### Texto proporcionado
((

EL PALADÍN DEL CABALLO CRIOLLO
Publicado en
octubre 05, 2014
Este soberbio caballo argentino estuvo en peligro de extinción por las cruzas indiscriminadas, hasta que un hombre sagaz decidió tomar las riendas de su destino.
Por Scott y Kathleen Seegers.
DELGADO, erguido en la silla de montar pese a sus 82 años, el anciano de doctoral apariencia se llevó un silbatito a los labios y sopló. Los caballos que pastaban levantaron las cabezas buscando el origen del sonido, y el jinete se puso en pie sobre los estribos y agitó su sombrero. Conducida por una vieja yegua con crines y colas al viento, la tropilla galopó en estrepitoso golpeteo de cascos a través de la pampa argentina, y se congregó en torno del anciano, resoplando y hocicando en busca del habitual puñado de avena.
Aquellos caballos eran los legendarios criollos de la Argentina, descendientes de manadas que se volvieron salvajes, y famosos por sus hazañas de inteligencia, fuerza y resistencia. El jinete era el Dr. Emilio Solanet, quien mediante 60 años de dedicación y esfuerzos, ridiculizados, al principio, por sus colegas estancieros, rescató de una extinción segura a la raza cuyas vigorosas cualidades ayudaron a forjar la historia de su país. Fueron estos caballos los que llevaron a las tropas del Libertador argentino José de San Martín, con su equipo completo de campaña, a través de los pasos andinos de 6000 metros de altura, y los condujeron a las batallas en que vencieron a los españoles. Los soldados gauchos del general Juan Manuel de Rosas iban montados en criollos cuando recorrían la áspera inmensidad de la Patagonia, durante la campaña contra los indios, allá por 1830. Los testimonios de aquellas luchas hablan de la fuerza y de la inteligencia del caballo criollo. Dos indios cautivos escaparon de un campamento de prisioneros, robaron un caballo criollo que los llevó a ambos sobre el lomo durante toda la noche, y los dejó al día siguiente en las tiendas de su tribu, a 170 kilómetros del campamento. Otro indio, que huía de las tropas de Rosas, advirtió un cambio súbito en la marcha de su criollo. Un tiro de boleadora, el arma arrojadiza de los gauchos, había trabado las patas traseras de su caballo. Este, en vez de asustarse y rodar, como la mayoría de los animales habrían hecho, comenzó a correr a saltos, como los conejos, y a ese paso recorrió los siguientes 14 kilómetros, hasta que se distanció de sus perseguidores. Cuando la pampa, el desierto y la montaña estuvieron libres de enemigos, el gaucho y su amigo el criollo se dedicaban a la ininterrumpida tarea de todos los días del año: arrear ganado vacuno y lanar, y arar los campos de trigo y lino que daban su riqueza a la Argentina.

))

### Ejercicio propuesto A
Filtra los registros: ¿qué líneas contienen la cadena "checkbox"? Cópialas todas, distinguiendo entre mayúsculas y minúsculas.

### Conjunto de registros
((

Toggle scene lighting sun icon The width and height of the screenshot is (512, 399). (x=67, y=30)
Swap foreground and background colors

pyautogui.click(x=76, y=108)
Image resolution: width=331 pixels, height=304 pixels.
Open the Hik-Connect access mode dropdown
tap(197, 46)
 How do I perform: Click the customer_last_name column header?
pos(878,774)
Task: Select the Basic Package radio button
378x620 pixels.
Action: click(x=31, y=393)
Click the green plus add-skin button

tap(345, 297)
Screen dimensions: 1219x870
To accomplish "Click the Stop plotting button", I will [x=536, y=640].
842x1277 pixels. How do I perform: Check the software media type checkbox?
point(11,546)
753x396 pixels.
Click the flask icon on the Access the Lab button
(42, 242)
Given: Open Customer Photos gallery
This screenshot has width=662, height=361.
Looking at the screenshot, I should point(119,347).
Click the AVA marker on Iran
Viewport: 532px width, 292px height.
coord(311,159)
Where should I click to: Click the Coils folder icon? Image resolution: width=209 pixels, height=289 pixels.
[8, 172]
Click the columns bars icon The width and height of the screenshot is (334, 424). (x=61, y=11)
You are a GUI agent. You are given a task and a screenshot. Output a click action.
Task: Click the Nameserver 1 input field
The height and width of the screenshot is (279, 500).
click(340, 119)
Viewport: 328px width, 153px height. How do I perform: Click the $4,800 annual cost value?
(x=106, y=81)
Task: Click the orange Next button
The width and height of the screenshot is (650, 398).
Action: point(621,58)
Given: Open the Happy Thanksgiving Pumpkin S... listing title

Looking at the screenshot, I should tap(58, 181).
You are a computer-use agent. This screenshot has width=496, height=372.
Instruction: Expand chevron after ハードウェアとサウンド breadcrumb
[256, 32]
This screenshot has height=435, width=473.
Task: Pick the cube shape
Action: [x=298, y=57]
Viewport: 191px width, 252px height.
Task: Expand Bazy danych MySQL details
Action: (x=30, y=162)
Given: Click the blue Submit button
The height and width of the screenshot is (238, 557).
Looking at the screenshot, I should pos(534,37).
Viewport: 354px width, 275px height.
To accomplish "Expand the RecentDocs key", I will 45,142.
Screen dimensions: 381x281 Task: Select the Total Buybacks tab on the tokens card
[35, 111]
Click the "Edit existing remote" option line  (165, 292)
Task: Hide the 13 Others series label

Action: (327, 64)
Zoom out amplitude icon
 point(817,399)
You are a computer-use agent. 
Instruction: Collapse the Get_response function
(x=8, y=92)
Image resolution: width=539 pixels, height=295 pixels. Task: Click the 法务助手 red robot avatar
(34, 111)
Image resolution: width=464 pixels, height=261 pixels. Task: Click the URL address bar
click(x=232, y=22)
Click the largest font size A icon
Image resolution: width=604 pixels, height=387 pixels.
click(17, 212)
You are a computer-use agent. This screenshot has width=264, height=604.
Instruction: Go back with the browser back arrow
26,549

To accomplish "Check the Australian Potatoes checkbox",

))

### Ejercicio propuesto B
¿Cómo resumirías en dos oraciones el artículo sobre el caballo criollo?

### Respuesta del ejercicio A
842x1277 pixels. How do I perform: Check the software media type checkbox?
To accomplish "Check the Australian Potatoes checkbox",

### Respuesta del ejercicio B
El caballo criollo argentino estuvo en peligro de extinción por las cruzas indiscriminadas, hasta que el Dr. Emilio Solanet lo rescató tras 60 años de dedicación, al principio ridiculizados por sus colegas estancieros. Famosos por su inteligencia, fuerza y resistencia, estos caballos llevaron a las tropas de San Martín por los pasos andinos y a los soldados de Rosas por la Patagonia, y luego sirvieron al gaucho para arrear ganado y arar los campos.